What shall I do with all my books?’ was the question; and the answer, ‘Read them,’ sobered the questioner. But if you cannot read them, at any rate handle them and, as it were, fondle them. Peer into them. Let them fall open where they will. Read on from the first sentence that arrests the eye. Then turn to another. Make a voyage of discovery, taking soundings of uncharted seas. Set them back on their shelves with your own hands. Arrange them on your own plan, so that if you do not know what is in them, you at least know where they are. If they cannot be your friends, let them at any rate be your acquaintances. If they cannot enter the circle of your life, do not deny them at least a nod of recognition.
Reading in another language:
One may imagine that a man who blew the trumpet for his living would be glad to play the violin for his amusement. So it is with reading in another language.
Painting and art as diversion:
To restore psychic equilibrium we should call into use those parts of the mind which direct both the eye and hand. Many men have found great advantage in practicing a handicraft for pleasure. Joinery, chemistry, book-binding, even brick-laying – if one were interested in them and skillful at them – would give a real relief to the over-tired brain. But, best of all and easiest to procure are sketching and painting in all their forms.

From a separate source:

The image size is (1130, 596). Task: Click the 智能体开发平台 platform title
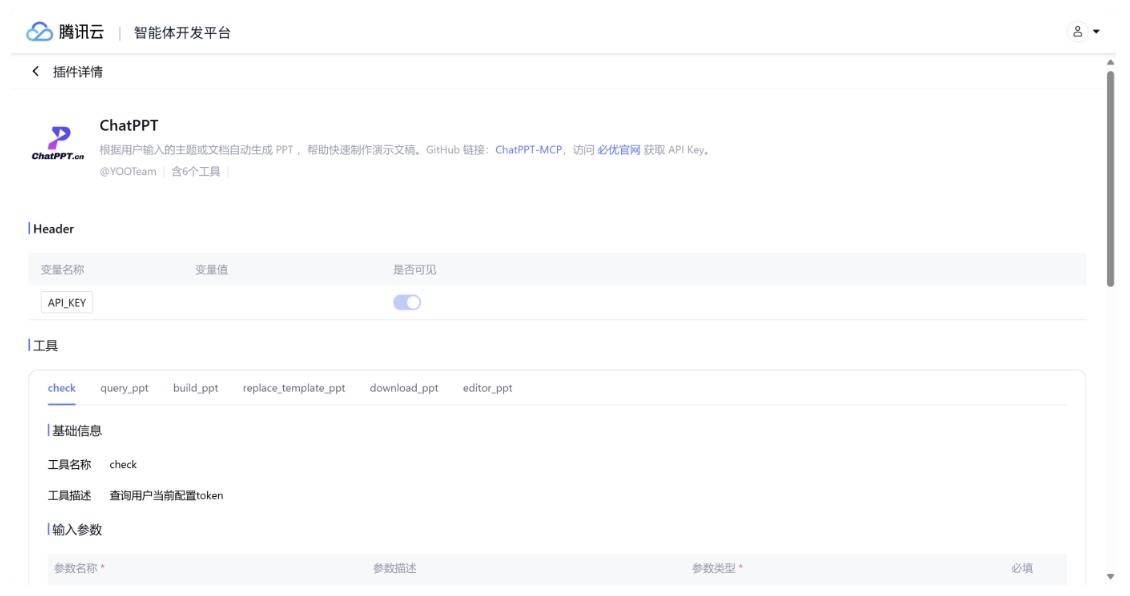(182, 33)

Happy are the painters, for they shall not be lonely. Light and colour, peace and hope, will keep them company to the end, or almost to the end, of the day.
Buy a paint-box and have a try… it would be a sad pity to shuffle or scramble along thorough one’s playtime with golf and bridge, pottering, loitering, shifting from one heel to the other, wondering what on earth to do – as perhaps is the fate of some unhappy beings — when all the while, if you only knew, there is close at hand a wonderful new world of thought and craft, a sunlit garden gleaming with light and colour of which you have the key in your waistcoat pocket.

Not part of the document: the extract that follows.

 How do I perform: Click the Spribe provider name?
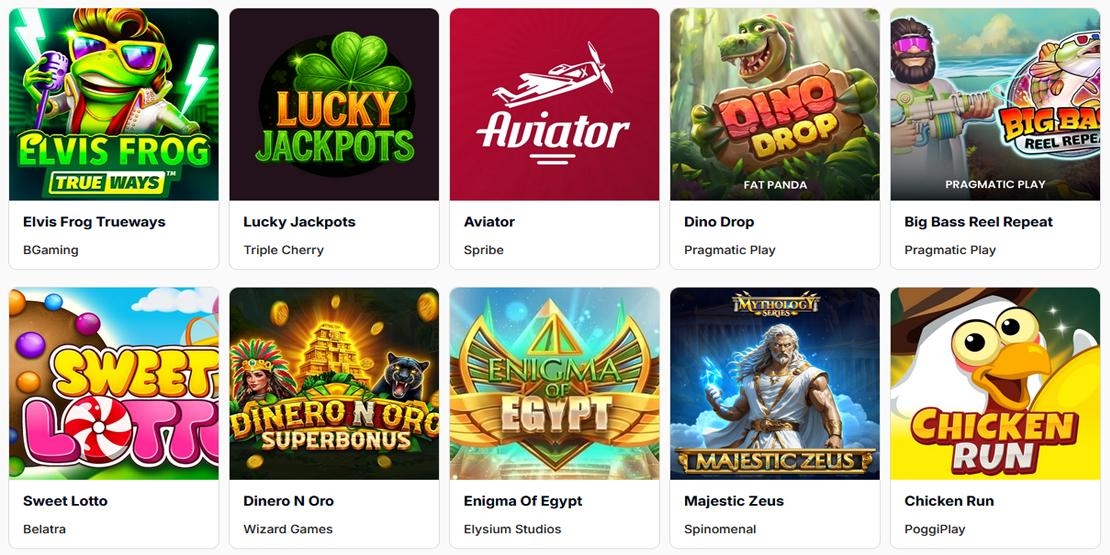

After all, if you fail, there is not much harm done. The nursery will grab what the studio has rejected. And then you can always go out and kill some animal, humiliate some rival on the links, or despoil some friend across the green table. You will not be worse off in any way.
When I have had to stand up on parade, or even, I regret to say, in church, for half an hour at a time, I have always felt that the erect position is not natural to man, has only been painfully acquired, and is only with fatigue and difficulty maintained. But no one who is fond of painting finds the slightest inconvenience, as long as the interest holds, in standing to painting for three or four hours at a stretch.
On painting:
Splash into the turpentine, wallop into the blue and the white, frantic flourish on the palette – clean no longer—and then several large, fierce strokes and slashes of blue on the absolutely cowering canvas. Anyone could see that it could no hit back. No evil fate avenged the jaunty violence. The canvas grinned in helplessness before me. The spell was broken. The sickly inhibitions rolled away. I seized the largest brush and fell upon my victim with Berserk fury. I have never felt any awe of a canvas since.
When I get to heaven I mean to spend a considerable portion of my first million years in painting, and so get to the bottom of the subject. But then I shall require a still gayer palette that I get here below. I expect orange and vermilion will be the darkest, dullest colours upon it, and beyond them there will be a whole range of wonderful new colours which will delight the celestial eye.